Abstract

Introduction: In the setting of class II malocclusion corrections, the union of orthodontic and surgical procedures was developed. Bilateral sagittal split osteotomy is standard protocol for correcting mandibular retrognathism. Class II dental malocclusion with deep bite needs to be treated early by orthodontics. Thus, the commonly used technique combines BSSO for mandibular advancement and recoil genioplasty to correct the resulting chin protrusion. Objective: To carry out a systematic review of the main considerations of ortho-surgical treatments in class II patients with mandibular retrognathism. Methods: Experimental and clinical studies (case reports, retrospective, prospective and randomized) with qualitative and/or quantitative analysis were included, following the rules of the systematic review-PRISMA. Results and Conclusion: A total of 128 articles was found involving class II malocclusion and ortho-surgical treatments. After, a total of 64 articles were fully evaluated and 24 were included and discussed in this study. A meta-analysis study evaluated the best functional appliance improving mandibular length in individuals with retrognathism.
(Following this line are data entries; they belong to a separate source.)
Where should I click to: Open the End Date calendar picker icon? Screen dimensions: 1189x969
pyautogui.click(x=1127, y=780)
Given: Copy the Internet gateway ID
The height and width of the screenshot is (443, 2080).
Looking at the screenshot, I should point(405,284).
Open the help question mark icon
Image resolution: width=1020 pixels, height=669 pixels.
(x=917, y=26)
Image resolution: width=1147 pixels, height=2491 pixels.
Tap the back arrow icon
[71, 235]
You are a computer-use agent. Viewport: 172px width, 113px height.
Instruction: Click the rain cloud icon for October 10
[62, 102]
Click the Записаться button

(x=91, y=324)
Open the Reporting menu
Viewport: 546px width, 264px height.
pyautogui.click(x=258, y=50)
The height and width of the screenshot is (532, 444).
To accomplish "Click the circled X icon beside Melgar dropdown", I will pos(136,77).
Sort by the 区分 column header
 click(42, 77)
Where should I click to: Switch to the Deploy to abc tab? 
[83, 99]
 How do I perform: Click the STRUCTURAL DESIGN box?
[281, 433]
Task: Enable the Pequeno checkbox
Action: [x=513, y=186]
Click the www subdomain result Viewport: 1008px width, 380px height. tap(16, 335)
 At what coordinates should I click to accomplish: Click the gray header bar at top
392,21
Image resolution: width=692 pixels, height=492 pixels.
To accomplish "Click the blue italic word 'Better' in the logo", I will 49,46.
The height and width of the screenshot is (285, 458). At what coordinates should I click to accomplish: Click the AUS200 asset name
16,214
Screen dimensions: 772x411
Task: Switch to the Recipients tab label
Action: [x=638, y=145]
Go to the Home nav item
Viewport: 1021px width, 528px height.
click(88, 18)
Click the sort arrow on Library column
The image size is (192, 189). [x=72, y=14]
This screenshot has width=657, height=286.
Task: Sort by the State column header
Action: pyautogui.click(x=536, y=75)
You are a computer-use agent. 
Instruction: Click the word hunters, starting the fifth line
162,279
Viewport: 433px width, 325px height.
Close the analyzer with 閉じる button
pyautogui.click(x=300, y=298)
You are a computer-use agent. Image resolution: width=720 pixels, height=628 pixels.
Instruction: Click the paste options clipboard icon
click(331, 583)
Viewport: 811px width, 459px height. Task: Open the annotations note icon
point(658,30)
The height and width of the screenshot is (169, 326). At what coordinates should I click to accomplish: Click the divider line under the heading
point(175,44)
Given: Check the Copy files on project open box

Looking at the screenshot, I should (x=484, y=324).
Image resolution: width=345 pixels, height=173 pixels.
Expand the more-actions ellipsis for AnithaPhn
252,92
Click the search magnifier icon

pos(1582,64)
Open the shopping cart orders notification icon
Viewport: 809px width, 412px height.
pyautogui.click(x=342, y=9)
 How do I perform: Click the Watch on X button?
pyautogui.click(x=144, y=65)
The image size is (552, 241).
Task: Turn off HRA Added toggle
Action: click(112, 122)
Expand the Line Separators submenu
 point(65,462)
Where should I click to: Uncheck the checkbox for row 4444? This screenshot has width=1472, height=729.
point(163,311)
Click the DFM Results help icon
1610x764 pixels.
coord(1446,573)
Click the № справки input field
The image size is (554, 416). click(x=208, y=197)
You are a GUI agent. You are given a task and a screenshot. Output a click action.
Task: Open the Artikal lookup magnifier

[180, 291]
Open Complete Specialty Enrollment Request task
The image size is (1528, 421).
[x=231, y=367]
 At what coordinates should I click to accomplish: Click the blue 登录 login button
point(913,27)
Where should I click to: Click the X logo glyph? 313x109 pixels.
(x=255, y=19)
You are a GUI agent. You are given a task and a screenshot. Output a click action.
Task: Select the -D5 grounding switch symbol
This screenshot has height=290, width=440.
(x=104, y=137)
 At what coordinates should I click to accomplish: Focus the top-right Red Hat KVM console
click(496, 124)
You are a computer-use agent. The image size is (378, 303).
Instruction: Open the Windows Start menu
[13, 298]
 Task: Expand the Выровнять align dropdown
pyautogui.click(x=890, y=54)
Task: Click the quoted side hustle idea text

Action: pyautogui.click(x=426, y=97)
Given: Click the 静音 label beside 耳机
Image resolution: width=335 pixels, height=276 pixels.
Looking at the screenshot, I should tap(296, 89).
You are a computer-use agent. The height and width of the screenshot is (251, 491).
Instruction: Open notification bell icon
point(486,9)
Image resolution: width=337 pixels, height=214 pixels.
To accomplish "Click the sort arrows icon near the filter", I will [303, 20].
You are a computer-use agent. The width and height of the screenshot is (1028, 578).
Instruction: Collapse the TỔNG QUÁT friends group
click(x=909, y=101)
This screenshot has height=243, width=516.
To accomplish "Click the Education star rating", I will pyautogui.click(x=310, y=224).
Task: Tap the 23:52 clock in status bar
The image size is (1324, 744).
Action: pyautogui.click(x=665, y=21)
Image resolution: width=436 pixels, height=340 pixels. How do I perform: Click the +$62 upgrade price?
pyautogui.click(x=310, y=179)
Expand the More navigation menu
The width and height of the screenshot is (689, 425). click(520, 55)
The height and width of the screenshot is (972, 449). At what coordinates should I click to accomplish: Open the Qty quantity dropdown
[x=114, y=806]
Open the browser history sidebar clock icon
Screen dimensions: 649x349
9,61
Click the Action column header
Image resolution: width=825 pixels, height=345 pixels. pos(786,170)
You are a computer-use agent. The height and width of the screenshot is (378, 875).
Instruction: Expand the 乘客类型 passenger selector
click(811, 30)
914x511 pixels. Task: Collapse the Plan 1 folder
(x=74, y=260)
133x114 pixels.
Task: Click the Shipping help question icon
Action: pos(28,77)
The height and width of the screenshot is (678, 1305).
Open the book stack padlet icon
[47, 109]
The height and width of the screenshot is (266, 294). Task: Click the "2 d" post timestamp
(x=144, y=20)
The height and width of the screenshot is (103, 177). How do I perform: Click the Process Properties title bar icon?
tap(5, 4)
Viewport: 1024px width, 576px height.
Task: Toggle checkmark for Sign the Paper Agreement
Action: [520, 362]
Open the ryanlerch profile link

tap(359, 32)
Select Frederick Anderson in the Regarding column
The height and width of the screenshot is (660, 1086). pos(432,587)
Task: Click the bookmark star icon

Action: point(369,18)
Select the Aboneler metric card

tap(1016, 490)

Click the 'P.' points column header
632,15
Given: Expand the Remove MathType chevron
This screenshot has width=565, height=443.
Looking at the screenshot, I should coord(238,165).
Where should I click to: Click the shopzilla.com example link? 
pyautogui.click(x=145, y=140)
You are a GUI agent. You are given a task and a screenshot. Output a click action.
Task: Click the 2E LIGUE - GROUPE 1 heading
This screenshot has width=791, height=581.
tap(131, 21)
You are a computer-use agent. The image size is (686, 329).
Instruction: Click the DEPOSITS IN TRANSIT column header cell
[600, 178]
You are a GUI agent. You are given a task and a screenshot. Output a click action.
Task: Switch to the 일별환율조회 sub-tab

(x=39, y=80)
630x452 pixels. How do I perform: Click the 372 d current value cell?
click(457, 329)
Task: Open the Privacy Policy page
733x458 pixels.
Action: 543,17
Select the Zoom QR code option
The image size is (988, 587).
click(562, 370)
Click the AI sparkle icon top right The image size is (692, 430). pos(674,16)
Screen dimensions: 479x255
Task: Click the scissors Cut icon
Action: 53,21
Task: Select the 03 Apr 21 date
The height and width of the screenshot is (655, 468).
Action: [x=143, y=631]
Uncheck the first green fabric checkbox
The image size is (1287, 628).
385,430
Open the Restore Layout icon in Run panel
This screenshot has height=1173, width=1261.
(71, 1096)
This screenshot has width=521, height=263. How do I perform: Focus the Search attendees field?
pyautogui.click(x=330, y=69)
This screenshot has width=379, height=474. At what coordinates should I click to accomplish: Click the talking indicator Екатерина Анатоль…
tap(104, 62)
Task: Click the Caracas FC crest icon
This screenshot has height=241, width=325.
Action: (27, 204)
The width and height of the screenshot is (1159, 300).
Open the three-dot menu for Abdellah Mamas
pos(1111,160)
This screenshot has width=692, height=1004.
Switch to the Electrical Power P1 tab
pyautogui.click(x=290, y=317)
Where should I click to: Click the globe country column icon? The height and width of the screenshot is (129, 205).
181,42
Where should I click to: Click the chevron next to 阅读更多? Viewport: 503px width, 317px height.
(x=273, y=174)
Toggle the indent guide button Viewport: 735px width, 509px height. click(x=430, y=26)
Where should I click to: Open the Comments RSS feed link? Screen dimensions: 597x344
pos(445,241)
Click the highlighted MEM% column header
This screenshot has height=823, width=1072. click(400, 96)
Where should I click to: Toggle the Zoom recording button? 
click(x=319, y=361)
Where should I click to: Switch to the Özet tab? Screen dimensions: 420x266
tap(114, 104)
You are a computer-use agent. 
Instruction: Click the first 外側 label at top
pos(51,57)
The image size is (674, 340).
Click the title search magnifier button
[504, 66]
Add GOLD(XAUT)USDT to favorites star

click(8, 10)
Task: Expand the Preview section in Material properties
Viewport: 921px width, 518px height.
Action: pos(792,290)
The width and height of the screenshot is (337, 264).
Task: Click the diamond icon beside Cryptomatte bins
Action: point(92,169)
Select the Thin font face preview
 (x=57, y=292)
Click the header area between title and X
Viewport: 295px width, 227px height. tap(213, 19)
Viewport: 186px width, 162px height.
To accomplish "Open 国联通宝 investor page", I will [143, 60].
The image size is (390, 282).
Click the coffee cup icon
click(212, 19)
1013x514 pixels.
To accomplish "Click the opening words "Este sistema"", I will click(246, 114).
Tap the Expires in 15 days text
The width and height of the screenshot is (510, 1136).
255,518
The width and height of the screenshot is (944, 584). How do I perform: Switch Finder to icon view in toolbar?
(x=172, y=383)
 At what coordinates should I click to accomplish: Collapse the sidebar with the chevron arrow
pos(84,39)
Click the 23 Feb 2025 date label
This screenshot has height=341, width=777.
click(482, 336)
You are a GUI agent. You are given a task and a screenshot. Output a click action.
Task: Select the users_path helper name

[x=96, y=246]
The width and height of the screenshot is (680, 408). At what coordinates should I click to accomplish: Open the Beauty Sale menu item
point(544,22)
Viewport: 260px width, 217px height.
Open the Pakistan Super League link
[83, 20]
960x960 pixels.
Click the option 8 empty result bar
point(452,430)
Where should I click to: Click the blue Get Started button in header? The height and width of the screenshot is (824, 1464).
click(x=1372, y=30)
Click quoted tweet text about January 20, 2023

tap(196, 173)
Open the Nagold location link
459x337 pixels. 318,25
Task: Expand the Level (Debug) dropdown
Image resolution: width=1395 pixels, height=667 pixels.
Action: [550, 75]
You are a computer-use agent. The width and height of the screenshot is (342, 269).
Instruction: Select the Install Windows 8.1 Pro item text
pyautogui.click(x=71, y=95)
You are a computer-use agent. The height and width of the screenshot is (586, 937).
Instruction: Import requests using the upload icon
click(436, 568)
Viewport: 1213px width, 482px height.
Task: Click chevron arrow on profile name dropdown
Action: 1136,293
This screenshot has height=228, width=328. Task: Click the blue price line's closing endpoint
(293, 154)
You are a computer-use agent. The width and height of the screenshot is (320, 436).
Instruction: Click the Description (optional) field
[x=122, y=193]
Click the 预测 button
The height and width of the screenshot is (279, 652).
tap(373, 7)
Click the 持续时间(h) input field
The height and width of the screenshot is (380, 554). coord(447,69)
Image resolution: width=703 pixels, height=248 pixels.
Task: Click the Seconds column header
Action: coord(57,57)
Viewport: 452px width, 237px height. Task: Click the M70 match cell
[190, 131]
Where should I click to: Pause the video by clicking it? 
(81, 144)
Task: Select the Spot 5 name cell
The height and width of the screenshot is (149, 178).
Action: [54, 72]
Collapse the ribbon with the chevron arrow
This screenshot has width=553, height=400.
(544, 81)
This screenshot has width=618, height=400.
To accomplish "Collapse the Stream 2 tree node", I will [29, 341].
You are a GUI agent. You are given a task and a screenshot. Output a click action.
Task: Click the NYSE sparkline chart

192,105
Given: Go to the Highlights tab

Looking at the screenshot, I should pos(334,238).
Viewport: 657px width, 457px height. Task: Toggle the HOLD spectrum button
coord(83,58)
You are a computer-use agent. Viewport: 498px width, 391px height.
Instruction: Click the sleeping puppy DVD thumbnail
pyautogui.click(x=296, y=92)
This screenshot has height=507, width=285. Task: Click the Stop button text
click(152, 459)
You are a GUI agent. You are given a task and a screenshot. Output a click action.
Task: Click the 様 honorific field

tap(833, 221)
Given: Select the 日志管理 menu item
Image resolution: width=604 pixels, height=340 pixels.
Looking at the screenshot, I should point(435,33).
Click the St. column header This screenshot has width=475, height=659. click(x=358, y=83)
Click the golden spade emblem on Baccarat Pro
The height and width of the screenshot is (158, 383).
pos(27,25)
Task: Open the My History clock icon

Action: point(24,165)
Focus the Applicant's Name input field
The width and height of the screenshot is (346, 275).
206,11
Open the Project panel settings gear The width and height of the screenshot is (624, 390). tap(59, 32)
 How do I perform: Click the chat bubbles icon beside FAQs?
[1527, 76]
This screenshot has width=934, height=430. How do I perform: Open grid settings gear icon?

Sander Bite Jumping reported the greatest increase in mandibular length, with 3.40 mm. Another meta-analysis study compared dental, skeletal, and aesthetic outcomes between orthodontic camouflage and orthodontic-surgical treatment in patients with Class II skeletal malocclusion and retrognathic mandible with anterior growth. The difference between treatments was not statistically significant regarding SNA angle, linear measure of the lower lip to the Ricketts aesthetic line, convexity of the skeletal profile or soft tissue profile excluding the nose. In contrast, orthodontic-surgical treatment was more effective to the ANB, SNB and ML/NSL angles and the soft tissue profile including the nose.